## INSTRUCTION
Rewrite the rows below with every "Instruction:" changed to "Command:", keeping everything else as it is.

[Saved data entries]

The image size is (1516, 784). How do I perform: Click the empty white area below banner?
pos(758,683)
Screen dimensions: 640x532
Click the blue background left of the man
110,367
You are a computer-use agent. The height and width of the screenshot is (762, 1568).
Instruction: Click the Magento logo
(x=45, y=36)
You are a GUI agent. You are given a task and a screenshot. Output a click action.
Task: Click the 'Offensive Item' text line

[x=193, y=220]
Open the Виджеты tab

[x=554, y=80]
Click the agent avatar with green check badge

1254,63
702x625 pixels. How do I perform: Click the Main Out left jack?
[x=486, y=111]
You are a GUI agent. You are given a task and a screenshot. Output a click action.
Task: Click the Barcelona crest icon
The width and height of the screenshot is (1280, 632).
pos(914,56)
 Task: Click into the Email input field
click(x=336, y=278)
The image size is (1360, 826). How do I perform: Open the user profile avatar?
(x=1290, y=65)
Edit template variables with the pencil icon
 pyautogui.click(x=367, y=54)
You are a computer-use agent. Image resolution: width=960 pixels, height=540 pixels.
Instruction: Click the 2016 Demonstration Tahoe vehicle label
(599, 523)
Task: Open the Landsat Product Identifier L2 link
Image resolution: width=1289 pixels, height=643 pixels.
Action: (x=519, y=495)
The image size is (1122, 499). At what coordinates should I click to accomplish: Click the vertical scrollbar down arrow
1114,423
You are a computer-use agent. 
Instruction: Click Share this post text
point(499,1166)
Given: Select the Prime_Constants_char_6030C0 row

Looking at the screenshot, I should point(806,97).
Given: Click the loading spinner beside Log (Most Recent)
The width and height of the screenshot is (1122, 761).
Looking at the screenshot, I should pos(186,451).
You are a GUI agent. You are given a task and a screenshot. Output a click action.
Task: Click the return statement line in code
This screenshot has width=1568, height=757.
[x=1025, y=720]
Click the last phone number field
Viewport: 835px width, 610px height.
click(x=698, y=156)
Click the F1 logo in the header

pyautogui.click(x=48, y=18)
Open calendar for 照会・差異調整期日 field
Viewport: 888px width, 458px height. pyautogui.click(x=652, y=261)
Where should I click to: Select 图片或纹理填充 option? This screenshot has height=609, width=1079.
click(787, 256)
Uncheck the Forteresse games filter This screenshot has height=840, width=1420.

## THE RESPONSE
The image size is (1516, 784). How do I perform: Click the empty white area below banner?
pos(758,683)
Screen dimensions: 640x532
Click the blue background left of the man
110,367
You are a computer-use agent. The height and width of the screenshot is (762, 1568).
Command: Click the Magento logo
(x=45, y=36)
You are a GUI agent. You are given a task and a screenshot. Output a click action.
Task: Click the 'Offensive Item' text line

[x=193, y=220]
Open the Виджеты tab

[x=554, y=80]
Click the agent avatar with green check badge

1254,63
702x625 pixels. How do I perform: Click the Main Out left jack?
[x=486, y=111]
You are a GUI agent. You are given a task and a screenshot. Output a click action.
Task: Click the Barcelona crest icon
The width and height of the screenshot is (1280, 632).
pos(914,56)
 Task: Click into the Email input field
click(x=336, y=278)
The image size is (1360, 826). How do I perform: Open the user profile avatar?
(x=1290, y=65)
Edit template variables with the pencil icon
 pyautogui.click(x=367, y=54)
You are a computer-use agent. Image resolution: width=960 pixels, height=540 pixels.
Command: Click the 2016 Demonstration Tahoe vehicle label
(599, 523)
Task: Open the Landsat Product Identifier L2 link
Image resolution: width=1289 pixels, height=643 pixels.
Action: (x=519, y=495)
The image size is (1122, 499). At what coordinates should I click to accomplish: Click the vertical scrollbar down arrow
1114,423
You are a computer-use agent. 
Command: Click Share this post text
point(499,1166)
Given: Select the Prime_Constants_char_6030C0 row

Looking at the screenshot, I should point(806,97).
Given: Click the loading spinner beside Log (Most Recent)
The width and height of the screenshot is (1122, 761).
Looking at the screenshot, I should pos(186,451).
You are a GUI agent. You are given a task and a screenshot. Output a click action.
Task: Click the return statement line in code
This screenshot has width=1568, height=757.
[x=1025, y=720]
Click the last phone number field
Viewport: 835px width, 610px height.
click(x=698, y=156)
Click the F1 logo in the header

pyautogui.click(x=48, y=18)
Open calendar for 照会・差異調整期日 field
Viewport: 888px width, 458px height. pyautogui.click(x=652, y=261)
Where should I click to: Select 图片或纹理填充 option? This screenshot has height=609, width=1079.
click(787, 256)
Uncheck the Forteresse games filter This screenshot has height=840, width=1420.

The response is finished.